**Source records:**
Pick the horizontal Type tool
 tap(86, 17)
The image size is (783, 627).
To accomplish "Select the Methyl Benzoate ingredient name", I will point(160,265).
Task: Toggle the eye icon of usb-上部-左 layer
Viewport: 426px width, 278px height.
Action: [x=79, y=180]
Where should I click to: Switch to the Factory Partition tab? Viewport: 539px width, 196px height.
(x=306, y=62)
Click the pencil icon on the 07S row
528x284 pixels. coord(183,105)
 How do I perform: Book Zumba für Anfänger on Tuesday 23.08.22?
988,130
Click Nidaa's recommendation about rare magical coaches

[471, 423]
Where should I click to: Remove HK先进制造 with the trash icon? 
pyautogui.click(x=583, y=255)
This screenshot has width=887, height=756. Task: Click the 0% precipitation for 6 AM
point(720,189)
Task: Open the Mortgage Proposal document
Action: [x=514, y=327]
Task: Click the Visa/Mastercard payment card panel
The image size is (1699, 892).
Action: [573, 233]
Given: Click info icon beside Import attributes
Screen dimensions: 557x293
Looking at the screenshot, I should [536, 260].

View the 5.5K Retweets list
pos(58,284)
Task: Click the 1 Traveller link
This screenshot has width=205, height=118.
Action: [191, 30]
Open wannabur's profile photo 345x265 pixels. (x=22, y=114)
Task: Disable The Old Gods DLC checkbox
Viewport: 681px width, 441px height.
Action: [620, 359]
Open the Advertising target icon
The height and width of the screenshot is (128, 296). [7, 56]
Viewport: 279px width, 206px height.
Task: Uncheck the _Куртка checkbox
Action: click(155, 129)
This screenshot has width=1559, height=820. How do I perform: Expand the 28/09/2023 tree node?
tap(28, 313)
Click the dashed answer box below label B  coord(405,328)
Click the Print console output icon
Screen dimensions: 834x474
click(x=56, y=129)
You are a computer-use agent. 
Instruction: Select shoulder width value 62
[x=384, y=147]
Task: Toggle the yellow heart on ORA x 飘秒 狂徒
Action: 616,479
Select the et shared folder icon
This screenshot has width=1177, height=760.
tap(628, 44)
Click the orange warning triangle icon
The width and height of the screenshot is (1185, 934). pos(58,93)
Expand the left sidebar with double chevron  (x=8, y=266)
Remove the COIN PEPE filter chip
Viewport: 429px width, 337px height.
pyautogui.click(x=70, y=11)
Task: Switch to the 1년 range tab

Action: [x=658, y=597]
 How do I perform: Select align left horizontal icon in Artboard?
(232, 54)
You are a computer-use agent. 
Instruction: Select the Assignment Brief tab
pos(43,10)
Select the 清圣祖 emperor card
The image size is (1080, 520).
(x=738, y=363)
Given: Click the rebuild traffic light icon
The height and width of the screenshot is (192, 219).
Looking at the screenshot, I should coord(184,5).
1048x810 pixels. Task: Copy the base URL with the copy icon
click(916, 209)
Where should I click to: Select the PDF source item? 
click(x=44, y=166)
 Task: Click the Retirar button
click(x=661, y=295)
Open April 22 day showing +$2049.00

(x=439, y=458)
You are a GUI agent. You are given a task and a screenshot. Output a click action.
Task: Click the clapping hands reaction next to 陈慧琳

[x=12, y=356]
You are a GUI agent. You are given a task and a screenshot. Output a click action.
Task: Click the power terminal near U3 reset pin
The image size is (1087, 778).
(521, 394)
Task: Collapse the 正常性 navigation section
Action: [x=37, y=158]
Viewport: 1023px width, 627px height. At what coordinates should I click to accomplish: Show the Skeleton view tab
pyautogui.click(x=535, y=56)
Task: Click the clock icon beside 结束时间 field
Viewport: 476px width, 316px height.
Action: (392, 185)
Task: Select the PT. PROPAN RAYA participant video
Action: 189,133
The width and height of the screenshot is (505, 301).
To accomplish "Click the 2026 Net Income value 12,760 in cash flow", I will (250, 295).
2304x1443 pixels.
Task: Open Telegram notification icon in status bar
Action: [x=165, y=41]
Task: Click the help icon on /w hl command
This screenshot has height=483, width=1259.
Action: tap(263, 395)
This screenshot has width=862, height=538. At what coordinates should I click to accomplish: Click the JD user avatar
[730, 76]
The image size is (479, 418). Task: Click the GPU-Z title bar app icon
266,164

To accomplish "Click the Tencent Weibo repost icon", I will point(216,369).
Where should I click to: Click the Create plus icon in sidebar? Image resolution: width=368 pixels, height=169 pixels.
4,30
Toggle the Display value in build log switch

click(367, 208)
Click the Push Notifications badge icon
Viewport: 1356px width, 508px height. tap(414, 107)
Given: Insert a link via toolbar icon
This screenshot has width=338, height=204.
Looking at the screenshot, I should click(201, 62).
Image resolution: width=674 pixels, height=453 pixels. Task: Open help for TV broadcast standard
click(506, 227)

**Exercise objective:** Repeat exactly the lines of the data from the first one through the line with "Given: Click info", both of them included.

**Exercise result:**
Pick the horizontal Type tool
 tap(86, 17)
The image size is (783, 627).
To accomplish "Select the Methyl Benzoate ingredient name", I will point(160,265).
Task: Toggle the eye icon of usb-上部-左 layer
Viewport: 426px width, 278px height.
Action: [x=79, y=180]
Where should I click to: Switch to the Factory Partition tab? Viewport: 539px width, 196px height.
(x=306, y=62)
Click the pencil icon on the 07S row
528x284 pixels. coord(183,105)
 How do I perform: Book Zumba für Anfänger on Tuesday 23.08.22?
988,130
Click Nidaa's recommendation about rare magical coaches

[471, 423]
Where should I click to: Remove HK先进制造 with the trash icon? 
pyautogui.click(x=583, y=255)
This screenshot has width=887, height=756. Task: Click the 0% precipitation for 6 AM
point(720,189)
Task: Open the Mortgage Proposal document
Action: [x=514, y=327]
Task: Click the Visa/Mastercard payment card panel
The image size is (1699, 892).
Action: [573, 233]
Given: Click info icon beside Import attributes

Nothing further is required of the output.